Craig Gwladus Country Park – a little known gem in Neath Port Talbot Council’s country park portfolio – straddles Cadoxton and Cilfrew around two miles from Neath and is shrouded in ancient and re-planted forests and features rushing streams, stunning views and strange rock formations.

A haven for flora, birds and other wildlife, Craig Gwladus features numerous trees fitted with “fairy doors” – tiny wooden entrances carved by local people to charm the children of visitors who play in the woods.

The park has now been given £51,000 from the Heritage Lottery Fund, £25,000 from Natural Resources Wales, £6,000 from Neath Port Talbot Council and £4,000 from the Council’s Members Fund (via Councillors Annette Wingrave and Doreen Jones).

craig gwladusThe grants will fund the employment of a part-time Project Manager and a Volunteer Support Worker for the Park to help develop it as a teaching resource, visitor attraction and nature park.

The new Project Manager and Volunteer Support Worker will support local people who want to be involved in caring for Craig Gwladus, providing  free training, support and advice.

There will also be a big increase in free activities including guided walks and talks aimed at shining a spotlight on the special qualities of the park including its varied wildlife, spectacular geology (one rock formation looks like a human face) and its long industrial heritage.

A new history group is also being set up to research the history of the park in more depth. Those involved in exploring the area’s industrial heritage will be visiting local archives, meeting and recording local people with memories of coal mining in the area and of the site before it became a country park.

They will be looking for answers to questions like: how were heavy coal-filled drams lowered to the local canal? Those taking part will be supported by an expert historian.

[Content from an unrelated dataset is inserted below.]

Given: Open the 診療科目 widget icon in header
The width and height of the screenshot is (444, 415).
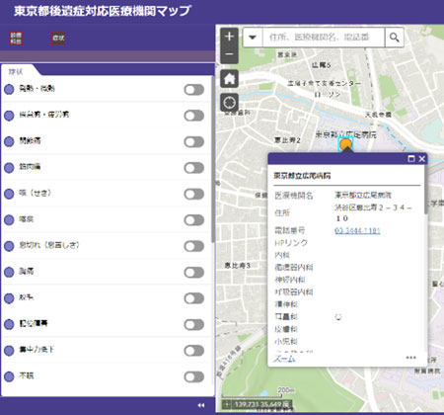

Watch out too for art and photography workshops taking inspiration from multitude of subjects within the Park.

Schools will also benefit from a new trail and teacher support pack for the park which will enable them to plan curriculum led activities on what is a free outdoor space on the doorstep of people in Neath Port Talbot.

Throughout the project, staff and the Friends of Craig Gwladus will be seeking the opinion and support from local people to help develop a long-term vision for the park.

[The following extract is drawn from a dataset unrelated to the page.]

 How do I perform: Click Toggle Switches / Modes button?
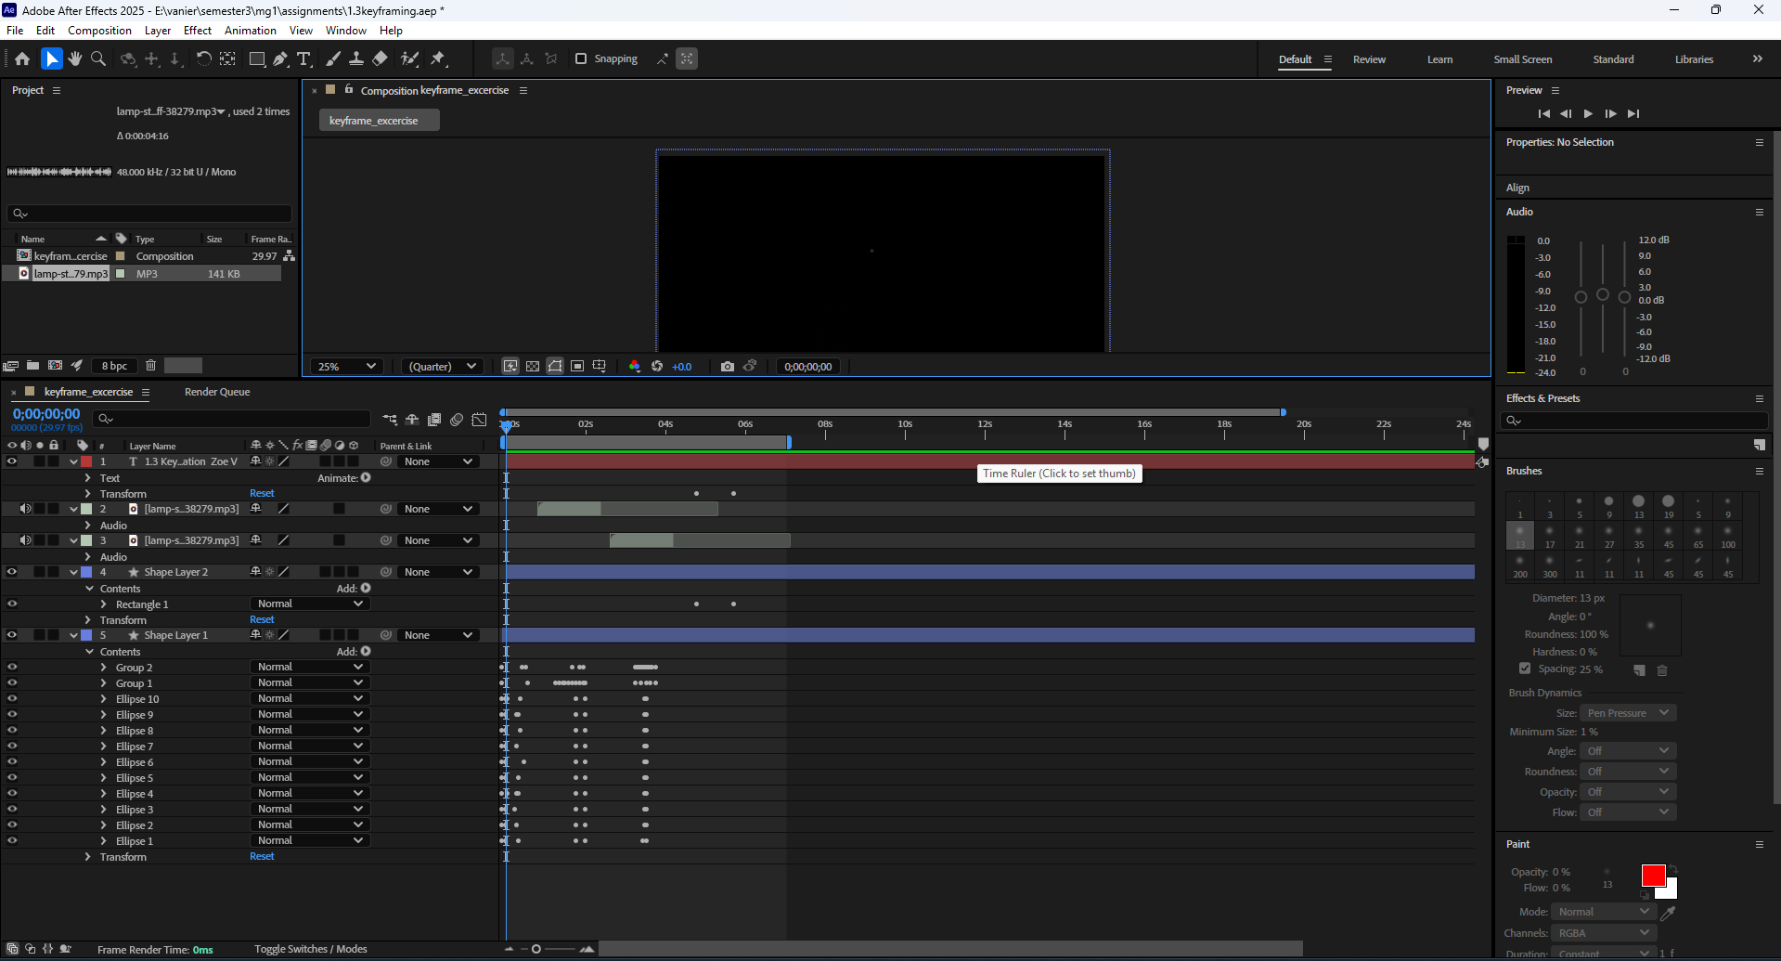pyautogui.click(x=311, y=949)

If you are interested in helping shape the future of this wonderful local asset, which has become a place to meet friends, enjoy nature, and  walk, contact Lisa Kirman, e: [email protected] or visit the Friends of Craig Gwladus facebook page.

Richard Bellamy, Head of Heritage Lottery Fund in Wales, says:

“Our natural heritage is a most precious resource and National  Lottery money has helped to protect an amazing range of landscapes, habitats, and species of plants and animals.  HLF is delighted to support Craig Gwladus Country Park.  An area that is rich in history and wildlife that should be protected for the future and shared with all of those around it. ”

Councillor Annette Wingrave, Neath Port Talbot Council’s Cabinet Member for Regeneration and Sustainable Development said:

“Both myself and Councillor Doreen Jones wanted to help the development of this precious resource.

“We are so grateful to National Lottery Players, Natural Resources Wales and local Councillors for the grants, which could now help to conserve, build and improve what is already a stunningly beautiful nature and education resource.”